'Our Boys Nation journey'

During the graduation ceremony of the 66th session of The American Legion Boys Nation program, congratulatory remarks were provided by staff members to the 98 young men for their outstanding achievement. Boys Nation president Jonathan Hess, from Tuscaloosa, Ala., also provided closing remarks on the values and morals that the program ministers to today’s generation.

"Here we stand, gentleman, at the end of our Boys Nation journey. Only a week ago, all 98 of us set out from homes all across this great country. We brought different ideas, different goals and different outlooks on life with us. And all 98 of us sat down in this room together, not even knowing each other’s names, and tackled the greatest problems facing our country. We crafted party platforms that somehow fit both staunch conservatives and stout liberals. We elected our own leaders and debated on some of the most controversial issues of our time with more mutual respect than our lawmakers on Capitol Hill could ever hope to achieve.

"In an era when parties and politics create inefficiency and gridlock, we put aside labels and truly decided what we thought would be best for our country. In a time when animosity prevents democracy, we stepped across the aisle and shook hands with those whose ideas differed from our own. We did not contest, we compromised; we did not argue, we debated. Although our conduct and decorum are commendable, our accomplishments are even more so.

"Education and energy, ethics and capital punishment – our senate created laws directly addressing these problems of our nation.

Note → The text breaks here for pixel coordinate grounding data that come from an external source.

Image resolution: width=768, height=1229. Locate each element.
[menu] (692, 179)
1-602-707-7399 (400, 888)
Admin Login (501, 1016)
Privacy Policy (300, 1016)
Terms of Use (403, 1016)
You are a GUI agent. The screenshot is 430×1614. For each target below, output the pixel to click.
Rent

And no major area of government left our focus. We debated moving arms production exclusively to our home soil; we discussed overwhelming taxes on farms passed down from generation to generation; and we passed laws requiring nonprofits to actually disclose how much of their acquired donations help those who need it the most. But the bills we passed are not the most memorable part of the program.

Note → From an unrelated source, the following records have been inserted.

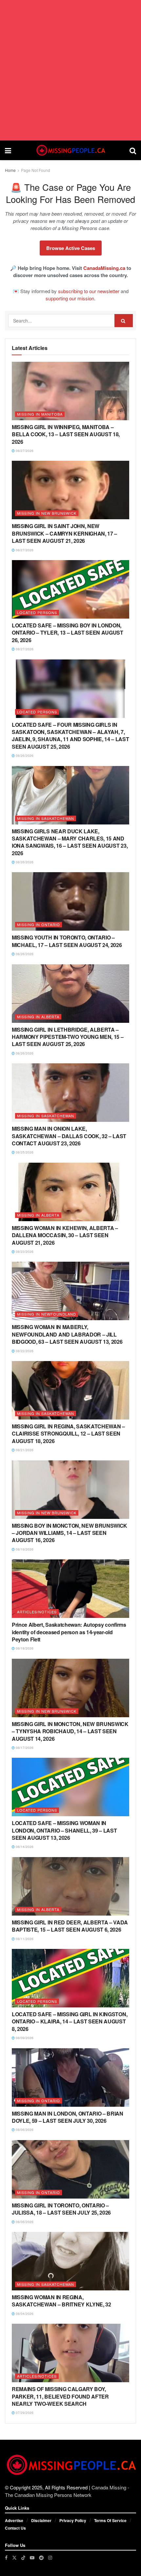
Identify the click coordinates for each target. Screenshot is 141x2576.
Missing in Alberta (38, 1016)
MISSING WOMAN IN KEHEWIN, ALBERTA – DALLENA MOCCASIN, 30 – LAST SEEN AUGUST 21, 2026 (65, 1235)
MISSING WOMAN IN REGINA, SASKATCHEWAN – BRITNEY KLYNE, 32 (61, 2300)
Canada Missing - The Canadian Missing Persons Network (67, 2491)
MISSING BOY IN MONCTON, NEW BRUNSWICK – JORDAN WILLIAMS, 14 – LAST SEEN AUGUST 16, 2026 (69, 1533)
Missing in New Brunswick (46, 513)
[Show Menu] (8, 150)
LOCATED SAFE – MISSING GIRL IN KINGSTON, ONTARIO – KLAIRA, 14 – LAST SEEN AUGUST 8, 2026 (69, 2021)
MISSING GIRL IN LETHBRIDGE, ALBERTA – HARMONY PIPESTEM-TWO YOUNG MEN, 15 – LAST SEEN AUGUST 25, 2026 (67, 1037)
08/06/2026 (24, 2129)
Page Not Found (35, 170)
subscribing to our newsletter (88, 291)
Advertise (14, 2520)
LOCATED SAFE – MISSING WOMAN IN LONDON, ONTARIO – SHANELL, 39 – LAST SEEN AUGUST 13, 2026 (64, 1830)
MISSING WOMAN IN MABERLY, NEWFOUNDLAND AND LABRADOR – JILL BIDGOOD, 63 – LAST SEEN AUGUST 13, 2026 (67, 1334)
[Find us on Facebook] (6, 2557)
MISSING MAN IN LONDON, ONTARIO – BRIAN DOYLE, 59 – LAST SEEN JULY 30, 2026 (67, 2117)
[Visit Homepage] (70, 150)
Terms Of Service (110, 2520)
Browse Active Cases (70, 248)
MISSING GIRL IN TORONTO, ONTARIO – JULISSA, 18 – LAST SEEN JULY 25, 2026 (61, 2209)
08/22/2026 (24, 1351)
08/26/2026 (24, 755)
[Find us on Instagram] (50, 2557)
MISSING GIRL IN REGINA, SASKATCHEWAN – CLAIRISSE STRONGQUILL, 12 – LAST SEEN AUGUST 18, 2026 (68, 1433)
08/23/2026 (24, 1251)
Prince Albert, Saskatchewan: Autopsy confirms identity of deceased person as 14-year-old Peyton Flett (69, 1632)
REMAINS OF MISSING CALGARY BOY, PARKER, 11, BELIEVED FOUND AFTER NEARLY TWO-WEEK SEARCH (60, 2396)
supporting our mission (70, 298)
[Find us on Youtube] (32, 2557)
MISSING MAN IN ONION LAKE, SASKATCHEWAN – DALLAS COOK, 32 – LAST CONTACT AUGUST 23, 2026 (69, 1136)
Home (10, 170)
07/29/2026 (24, 2412)
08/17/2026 (24, 1747)
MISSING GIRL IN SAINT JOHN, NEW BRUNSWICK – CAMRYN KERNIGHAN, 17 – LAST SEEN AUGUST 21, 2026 (64, 533)
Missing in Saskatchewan (45, 818)
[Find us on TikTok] (23, 2557)
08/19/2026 (24, 1549)
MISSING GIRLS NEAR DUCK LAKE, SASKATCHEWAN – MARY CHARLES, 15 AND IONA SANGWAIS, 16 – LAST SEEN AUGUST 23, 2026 (70, 842)
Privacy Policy (72, 2520)
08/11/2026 (24, 1938)
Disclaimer (41, 2520)
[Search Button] (133, 150)
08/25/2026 (24, 1152)
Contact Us (15, 2528)
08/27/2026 (24, 450)
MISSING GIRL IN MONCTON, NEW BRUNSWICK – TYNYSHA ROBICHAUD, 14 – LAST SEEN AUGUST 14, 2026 (70, 1731)
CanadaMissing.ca (104, 268)
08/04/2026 (24, 2313)
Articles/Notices (37, 1611)
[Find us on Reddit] (41, 2557)
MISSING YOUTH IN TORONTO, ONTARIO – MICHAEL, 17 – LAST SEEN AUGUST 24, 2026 (67, 941)
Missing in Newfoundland (46, 1314)
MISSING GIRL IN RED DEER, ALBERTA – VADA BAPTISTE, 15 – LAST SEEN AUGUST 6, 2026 (70, 1926)
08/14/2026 (24, 1846)
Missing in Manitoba (40, 414)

"Who stands at the front of this room will eventually be forgotten; the record of laws passed will not stand the test of time. The relationships that we have made here will stay with us for the rest of our lives. Walking through memorials with our dedicated Legion staff; strategizing for campaigns with close friends; even just enjoying a meal with friends from other states — these are the things that will stick with us for years to come.

"Lifelong connections are forged at Boys Nation and rewarding friendships that will last decades. None of these things would be remotely possible without the entire support of The American Legion — an organization comprised of men who have worn the uniform and fought fearlessly for our great nation, even under fear of death. This organization not only serves its own members, but all the youth in the country through its leadership programs. I speak for every delegate here in thanking The American Legion for their dedicated service.

"Oftentimes we hear the cliché that the journey is more important than its destination. I feel that our destination is just as critical as our journey. We have enjoyed our Boys Nation journey. We learned, made friends and forged connections during our stay here in Washington. But in a way, this journey was about ourselves — we were the ones who grew, we were the ones who learned. Now, we have reached our destination, and we must give back.

"It is time for us to lead, for us to succeed. It is no longer the time to merely talk about the solutions to the problems of this nation; it is time to solve the problems of this nation. Service is the destination of our Boys Nation journey – a week that shapes a lifetime."